On the BBC in the early hours of this morning, we heard an interview with Dr Ahmed Yousef speaking from Gaza.
The BBC's reporter asked the authoritative-sounding Dr. Yousef (described in various places on the web as "Deputy to the Ministry of Foreign Affairs", "the Hamas government's deputy foreign minister", and "a senior adviser to Gaza's Prime Minister Ismail Haniya") why Hamas would choose now, of all times, with so much concern about humanitarian flotillas and the human rights of the desperate, starving hordes of Gaza, to fire still more Qassam rockets into Israel.
The smooth-talking Hamas official did not hesitate for a second; this is not Hamas at all, he asserted. It's the work of collaborators in the service of Israel, firing into Israel without causing any REAL damage just so as to blacken the reputation of Hamas.
Nonplussed, the BBC's man said "C'mon, it's clearly the work of Islamic Jihad or one of your resistance groups." No, said the cool Dr Yousef, there is no indication at all that Islamic Jihad is connected to the rocket firings. Why would you ever think such a thing? [These are not direct quotes, but reproduced from our memory of the broadcast.]

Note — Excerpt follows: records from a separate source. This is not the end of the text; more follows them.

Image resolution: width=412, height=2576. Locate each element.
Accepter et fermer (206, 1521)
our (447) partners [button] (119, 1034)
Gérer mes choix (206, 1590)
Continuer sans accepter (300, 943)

Memo to Dr Yousef: If you get a free moment between media interviews, give a call to the Associated Press office in Gaza City. They published a claim this past week made by the Gazan terrorists of Islamic Jihad, seeking credit for this week's Qassam rocket attacks on Israel.
If we can locate a voice recording of the BBC interview, we will post it here.
In 2007, Yousef scored a triple-header, with op-eds published in the New York Times, Washington Post and International Herald Tribune in the same week. His thesis then, not so different from now, was that the respectable, sober and serious Hamas regime was abiding by a ceasefire agreement and was not allowing Qassam missiles to be fired into Israel from Gaza. At the time, Dr. Alex Safian from the Committee for Accuracy in Middle East Reporting in America (CAMERA), pointing out that missiles were indeed being fired from Hamas-controlled Gaza, wrote: "It's nonsensical for the Washington Post and the New York Times to open up their pages to what is just pure propaganda."
Some highlights from Dr Yousef's remarkable background: For years, he was director of the United Association for Studies and Research (UASR), an Islamic think tank based in Fairfax County, Virginia in the United States. One source says the UASR promotes the ideology of the Palestinian-based terrorist organization Hamas, and frequently hosts terrorist-related radicals at its events. Yousef, who attributes America’s anti-terror policy to a wide-ranging Zionist conspiracy, succeeded Hamas leader Mousa Abu Marzook [indicted for terrorism when he lived in the US and who now serves Hamas from Gaza] in the UASR position. In December 2004, speaking on the Hezbollah television station Al-Manar, he said the Zionists are behind the events of 9/11. The American portion of his career ended in 2005 when, according to this report, he left the United States and moved to Gaza, becoming close advisor to Hamas' Haniyeh. It has been reported that his departure was related to the possibility of being prosecuted in the Fawaz Damra terrorism trial.
This is not meant to be a light-hearted dig at either the BBC or Hamas. The issue is deadly serious. Telling bald-faced lies to journalists is a tactic that has enabled the jihadists and their useful-idiot friends to create confusion in the minds of ordinary citizens. That their outrageous distortions are treated by analysts, journalists, editors and public figures with entirely undue respect is part of the price we in Western societies pay for subscribing to democratic principles. ["He/she would never tell lies in public like that..."]
It's also a reflection of the fact that most people don't know enough about complicated issues like the rise of jihadism, and the ongoing war of the Arabs against Israel to be able to distinguish fact from shallow hatred-based self-serving fantasy.